Le QR code fait partie de ces technologies qu’on a déclarées mortes au moins trois fois avant de les retrouver partout. Sur les menus de restaurant depuis le COVID-19, sur les paquets de céréales, dans les musées, les publicités, ou au dos des cartes de visite de ceux qui se la jouent modernes. Blague à part, le QR code reste une invention très utile : sa capacité de stockage est très musclée, il est très résistant et polyvalent dans l’usage qu’on peut en faire.
Des chercheurs de la TU Wien, l’université technique de Vienne, en collaboration avec la start-up spécialisée en stockage de données Cerabyte, ont décidé de le pousser à bout de ses capacités. Ils ont réussi à créer un QR code d’une taille que l’œil humain ne pourra jamais voir et d’en faire, au passage, un outil de stockage potentiellement révolutionnaire. Il couvre une surface d’à peine 1,98 µm2, soit moins que la plupart des bactéries, ce qui lui a valu d’être officiellement homologué par le Guinness Book of Records. Que comptent-ils en faire ?

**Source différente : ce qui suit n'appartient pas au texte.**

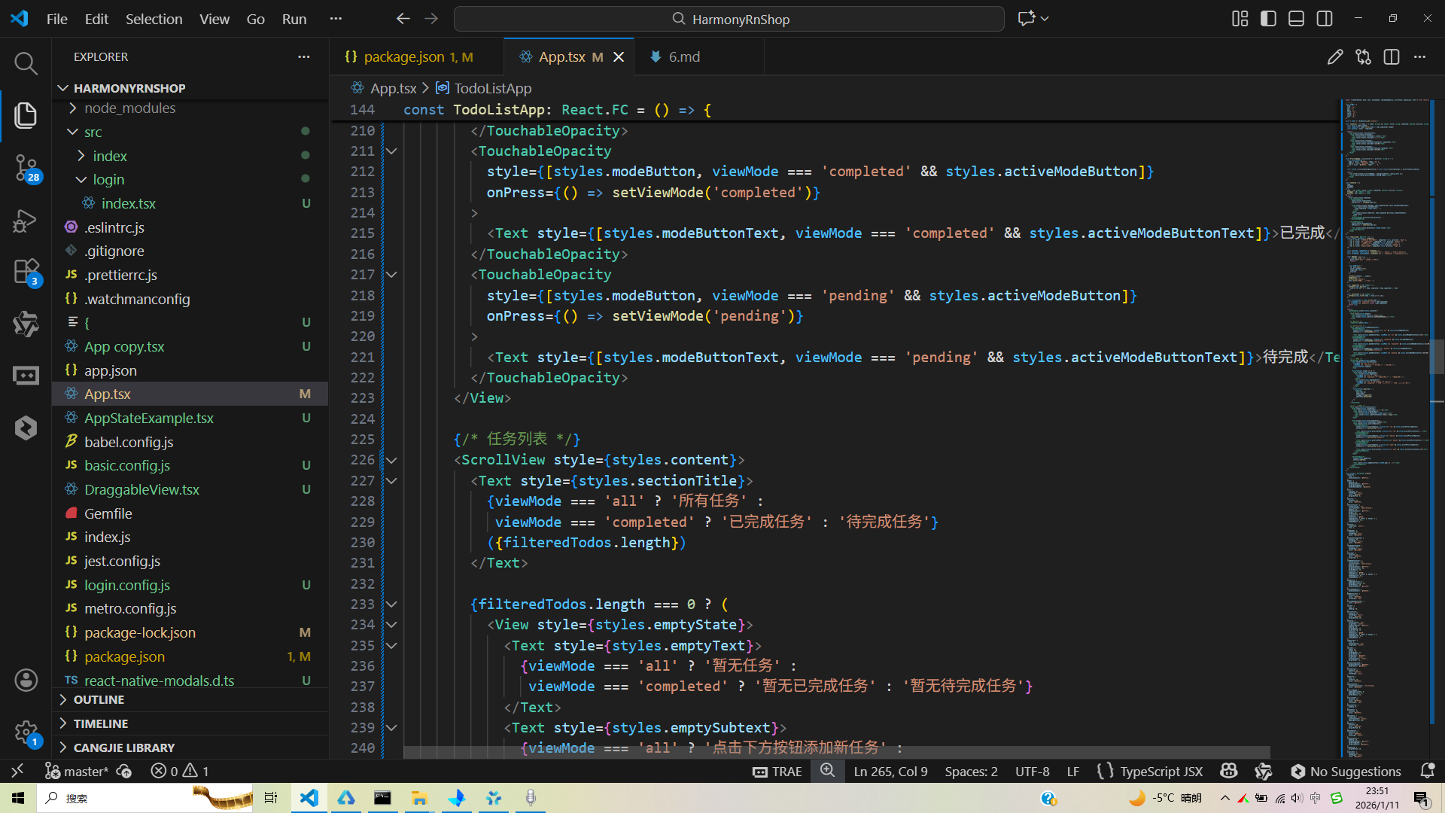Screen dimensions: 1445x813
Task: Click the zoom magnifier status bar icon
Action: coord(827,771)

L’information taillée dans la masse
Pour réduire un QR code à une taille si infime en s’assurant qu’il reste lisible, les chercheurs ont été obligés de ruser. En effet, à cette échelle, la diffusion thermique déplace spontanément les atomes du matériau constituant le code de leur position d’origine vers les zones adjacentes. Même à température ambiante, ce phénomène se produit et dans un matériau ordinaire (papier, plastique, pierre, etc.), les zones gravées et les zones intactes se mélangent. Le contraste entre les pixels clairs et sombres s’estompe, et le motif du QR code se dégrade jusqu’à devenir illisible.
C’est pourquoi l’équipe de chercheurs a décidé d’utiliser des films céramiques pour graver le leur ; ils forment un réseau cristallin dans lequel les atomes résistent mieux à la diffusion thermique.
À l’aide de faisceaux d’ions focalisés, l’équipe a fraisé le QR code dans cette couche céramique ; ainsi chaque pixel individuel du QR ne mesure que 49 nanomètres, pratiquement la taille d’un petit virus. Pour le lire, même un microscope optique ne suffit pas, il est nécessaire de le passer sous un microscope électronique.
Sur la surface d’une simple feuille A4, cette méthode permettrait de stocker plus de 2 To de données, soit l’équivalent de plusieurs centaines de milliers de documents, de photos ou d’heures d’audio. Une densité que les supports magnétiques ou électroniques actuels n’atteignent qu’au prix d’une infrastructure lourde qui tourne derrière eux : serveurs refroidis en permanence, alimentation électrique gourmande et continue, migrations régulières vers de nouveaux supports avant que les anciens ne deviennent obsolètes ou défaillants.
Ce micro QR code n’a besoin d’aucune alimentation électrique ou de température contrôlée pour contenir l’information, qu’il pourrait, théoriquement, stocker pendant des siècles ou des millénaires. Alexander Kirnbauer, l’un des chercheurs impliqués dans le projet, explique : « Nous vivons à l’ère de l’information, et pourtant nous stockons nos connaissances sur des supports dont la durée de vie est étonnamment courte […] Les civilisations antérieures gravaient leurs connaissances dans la pierre et ces messages ont survécu pendant des milliers d’années […] Avec les supports de stockage en céramique, nous suivons une approche similaire à celle des cultures antiques, dont nous pouvons encore lire les inscriptions aujourd’hui ».
Les prochaines étapes sont déjà dans la feuille de route de l’équipe, qui prévoit d’améliorer la vitesse de gravure et d’explorer le potentiel d’autres matériaux céramiques. Leur objectif étant, à long terme, de pouvoir industrialiser le procédé de fabrication afin que leur technologie puisse être un jour réellement exploitable. Une idée assez brillante, que l’on espère voir sortir des tiroirs de la recherche fondamentale, à condition que les chercheurs résolvent également un autre problème, celui de la lecture de leur QR code. Un microscope électronique ne se trouve pas encore dans les rayons de la Fnac, ce qui limite sérieusement le cercle de ceux qui pourront un jour récupérer ce qu’ils y ont gravé.